Given records —
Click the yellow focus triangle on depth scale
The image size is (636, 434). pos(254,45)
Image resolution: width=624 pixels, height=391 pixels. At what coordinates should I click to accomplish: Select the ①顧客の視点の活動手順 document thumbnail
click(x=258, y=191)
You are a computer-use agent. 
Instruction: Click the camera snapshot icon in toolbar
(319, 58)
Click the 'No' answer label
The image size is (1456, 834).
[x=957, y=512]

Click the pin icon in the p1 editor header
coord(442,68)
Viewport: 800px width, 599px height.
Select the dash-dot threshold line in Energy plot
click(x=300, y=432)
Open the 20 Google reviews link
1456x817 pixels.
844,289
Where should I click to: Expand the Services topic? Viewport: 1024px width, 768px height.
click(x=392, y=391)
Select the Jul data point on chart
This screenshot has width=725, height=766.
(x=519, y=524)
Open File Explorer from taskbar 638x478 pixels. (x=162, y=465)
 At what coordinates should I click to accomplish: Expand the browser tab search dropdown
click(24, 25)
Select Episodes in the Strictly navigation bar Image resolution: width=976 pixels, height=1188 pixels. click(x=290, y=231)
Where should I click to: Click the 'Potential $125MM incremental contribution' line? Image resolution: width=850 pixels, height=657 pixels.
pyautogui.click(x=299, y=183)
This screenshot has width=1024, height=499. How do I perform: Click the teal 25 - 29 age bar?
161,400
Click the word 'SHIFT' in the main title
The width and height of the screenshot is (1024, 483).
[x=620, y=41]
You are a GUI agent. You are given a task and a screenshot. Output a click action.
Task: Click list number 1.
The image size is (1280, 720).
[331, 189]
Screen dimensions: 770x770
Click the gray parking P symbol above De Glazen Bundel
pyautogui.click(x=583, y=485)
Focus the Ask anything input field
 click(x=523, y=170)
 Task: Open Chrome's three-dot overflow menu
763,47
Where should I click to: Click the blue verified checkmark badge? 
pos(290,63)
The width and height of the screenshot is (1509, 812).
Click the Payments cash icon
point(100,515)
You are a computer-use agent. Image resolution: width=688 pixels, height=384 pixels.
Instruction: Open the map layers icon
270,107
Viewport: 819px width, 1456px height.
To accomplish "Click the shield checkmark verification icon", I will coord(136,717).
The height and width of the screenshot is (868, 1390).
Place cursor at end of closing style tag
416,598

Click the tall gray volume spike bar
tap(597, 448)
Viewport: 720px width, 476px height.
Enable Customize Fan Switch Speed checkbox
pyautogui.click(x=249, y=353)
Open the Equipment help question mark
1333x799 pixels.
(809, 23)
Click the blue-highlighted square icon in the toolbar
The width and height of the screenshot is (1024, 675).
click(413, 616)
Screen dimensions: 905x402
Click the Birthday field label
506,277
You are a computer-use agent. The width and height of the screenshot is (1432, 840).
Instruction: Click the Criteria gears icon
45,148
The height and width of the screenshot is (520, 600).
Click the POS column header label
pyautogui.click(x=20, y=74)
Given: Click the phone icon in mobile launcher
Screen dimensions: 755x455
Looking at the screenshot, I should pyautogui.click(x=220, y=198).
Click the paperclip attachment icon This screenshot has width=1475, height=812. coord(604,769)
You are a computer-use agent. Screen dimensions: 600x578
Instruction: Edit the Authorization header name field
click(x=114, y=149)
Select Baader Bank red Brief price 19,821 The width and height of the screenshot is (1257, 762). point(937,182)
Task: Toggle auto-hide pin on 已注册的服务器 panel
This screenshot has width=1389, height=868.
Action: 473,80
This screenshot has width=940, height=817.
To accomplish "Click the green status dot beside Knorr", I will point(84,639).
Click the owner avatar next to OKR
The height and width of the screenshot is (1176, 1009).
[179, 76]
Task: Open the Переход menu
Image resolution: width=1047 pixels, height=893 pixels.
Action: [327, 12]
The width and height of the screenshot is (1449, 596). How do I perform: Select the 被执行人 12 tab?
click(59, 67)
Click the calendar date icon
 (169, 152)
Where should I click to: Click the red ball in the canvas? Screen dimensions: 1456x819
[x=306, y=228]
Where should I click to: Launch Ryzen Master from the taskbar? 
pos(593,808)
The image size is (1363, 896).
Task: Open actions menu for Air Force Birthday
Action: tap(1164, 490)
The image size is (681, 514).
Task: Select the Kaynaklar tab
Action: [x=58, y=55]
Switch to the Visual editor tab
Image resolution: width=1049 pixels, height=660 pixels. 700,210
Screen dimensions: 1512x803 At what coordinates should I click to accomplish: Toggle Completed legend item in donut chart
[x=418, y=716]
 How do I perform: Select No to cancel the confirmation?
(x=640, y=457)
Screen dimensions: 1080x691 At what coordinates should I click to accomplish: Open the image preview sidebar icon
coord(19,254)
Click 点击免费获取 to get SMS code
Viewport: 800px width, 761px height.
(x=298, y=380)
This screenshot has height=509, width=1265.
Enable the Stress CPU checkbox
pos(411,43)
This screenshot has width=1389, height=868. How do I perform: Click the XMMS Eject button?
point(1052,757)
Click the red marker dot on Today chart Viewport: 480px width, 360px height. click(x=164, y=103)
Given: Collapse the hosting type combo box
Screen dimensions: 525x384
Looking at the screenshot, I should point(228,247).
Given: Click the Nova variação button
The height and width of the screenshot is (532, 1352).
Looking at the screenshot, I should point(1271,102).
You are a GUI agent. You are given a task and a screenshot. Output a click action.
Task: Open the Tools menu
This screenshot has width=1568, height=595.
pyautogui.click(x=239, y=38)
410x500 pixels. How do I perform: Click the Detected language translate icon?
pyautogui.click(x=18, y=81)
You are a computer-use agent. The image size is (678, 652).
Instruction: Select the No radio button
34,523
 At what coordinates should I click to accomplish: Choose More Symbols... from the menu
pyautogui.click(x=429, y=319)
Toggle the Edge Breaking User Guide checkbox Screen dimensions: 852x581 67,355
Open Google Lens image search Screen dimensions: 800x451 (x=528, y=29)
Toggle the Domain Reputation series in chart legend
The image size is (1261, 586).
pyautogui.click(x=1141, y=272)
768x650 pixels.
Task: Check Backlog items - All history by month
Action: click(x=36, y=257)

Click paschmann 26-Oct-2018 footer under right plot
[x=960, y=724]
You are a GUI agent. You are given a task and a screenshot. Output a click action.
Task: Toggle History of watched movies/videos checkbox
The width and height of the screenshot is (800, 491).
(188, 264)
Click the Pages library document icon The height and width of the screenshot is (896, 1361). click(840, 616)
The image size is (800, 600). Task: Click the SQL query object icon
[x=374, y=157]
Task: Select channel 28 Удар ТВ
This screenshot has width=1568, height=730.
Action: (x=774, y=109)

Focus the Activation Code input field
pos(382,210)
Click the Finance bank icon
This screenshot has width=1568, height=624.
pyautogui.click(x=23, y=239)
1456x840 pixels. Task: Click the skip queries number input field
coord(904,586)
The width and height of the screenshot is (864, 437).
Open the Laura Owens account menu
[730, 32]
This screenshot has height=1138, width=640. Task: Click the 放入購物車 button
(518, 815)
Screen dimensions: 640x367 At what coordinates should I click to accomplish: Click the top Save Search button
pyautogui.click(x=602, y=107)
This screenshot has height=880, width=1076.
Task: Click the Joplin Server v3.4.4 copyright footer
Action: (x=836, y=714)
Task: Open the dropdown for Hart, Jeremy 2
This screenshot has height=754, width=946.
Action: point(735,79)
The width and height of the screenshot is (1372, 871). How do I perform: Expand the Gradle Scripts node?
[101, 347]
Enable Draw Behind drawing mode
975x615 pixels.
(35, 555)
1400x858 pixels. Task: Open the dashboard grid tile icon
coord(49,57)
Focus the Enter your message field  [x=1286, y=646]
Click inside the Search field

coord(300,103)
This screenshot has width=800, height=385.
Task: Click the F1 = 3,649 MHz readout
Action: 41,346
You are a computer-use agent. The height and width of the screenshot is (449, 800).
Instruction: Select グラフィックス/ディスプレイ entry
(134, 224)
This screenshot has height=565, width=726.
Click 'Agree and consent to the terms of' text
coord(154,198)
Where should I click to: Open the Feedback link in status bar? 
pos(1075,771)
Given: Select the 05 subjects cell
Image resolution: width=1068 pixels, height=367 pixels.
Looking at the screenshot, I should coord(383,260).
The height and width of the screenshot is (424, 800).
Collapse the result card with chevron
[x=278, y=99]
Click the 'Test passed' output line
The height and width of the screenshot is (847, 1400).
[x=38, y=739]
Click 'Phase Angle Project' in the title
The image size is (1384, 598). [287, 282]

Task brief — Quote the data from the line containing "Where should I click to: Launch" through the line containing "pyautogui.click(x=239, y=38)", both included, keeping every line the same as on the page.

Solution to the exercise —
Where should I click to: Launch Ryzen Master from the taskbar? 
pos(593,808)
The image size is (1363, 896).
Task: Open actions menu for Air Force Birthday
Action: tap(1164, 490)
The image size is (681, 514).
Task: Select the Kaynaklar tab
Action: [x=58, y=55]
Switch to the Visual editor tab
Image resolution: width=1049 pixels, height=660 pixels. 700,210
Screen dimensions: 1512x803 At what coordinates should I click to accomplish: Toggle Completed legend item in donut chart
[x=418, y=716]
 How do I perform: Select No to cancel the confirmation?
(x=640, y=457)
Screen dimensions: 1080x691 At what coordinates should I click to accomplish: Open the image preview sidebar icon
coord(19,254)
Click 点击免费获取 to get SMS code
Viewport: 800px width, 761px height.
(x=298, y=380)
This screenshot has height=509, width=1265.
Enable the Stress CPU checkbox
pos(411,43)
This screenshot has width=1389, height=868. How do I perform: Click the XMMS Eject button?
point(1052,757)
Click the red marker dot on Today chart Viewport: 480px width, 360px height. click(x=164, y=103)
Given: Collapse the hosting type combo box
Screen dimensions: 525x384
Looking at the screenshot, I should point(228,247).
Given: Click the Nova variação button
The height and width of the screenshot is (532, 1352).
Looking at the screenshot, I should point(1271,102).
You are a GUI agent. You are given a task and a screenshot. Output a click action.
Task: Open the Tools menu
This screenshot has width=1568, height=595.
pyautogui.click(x=239, y=38)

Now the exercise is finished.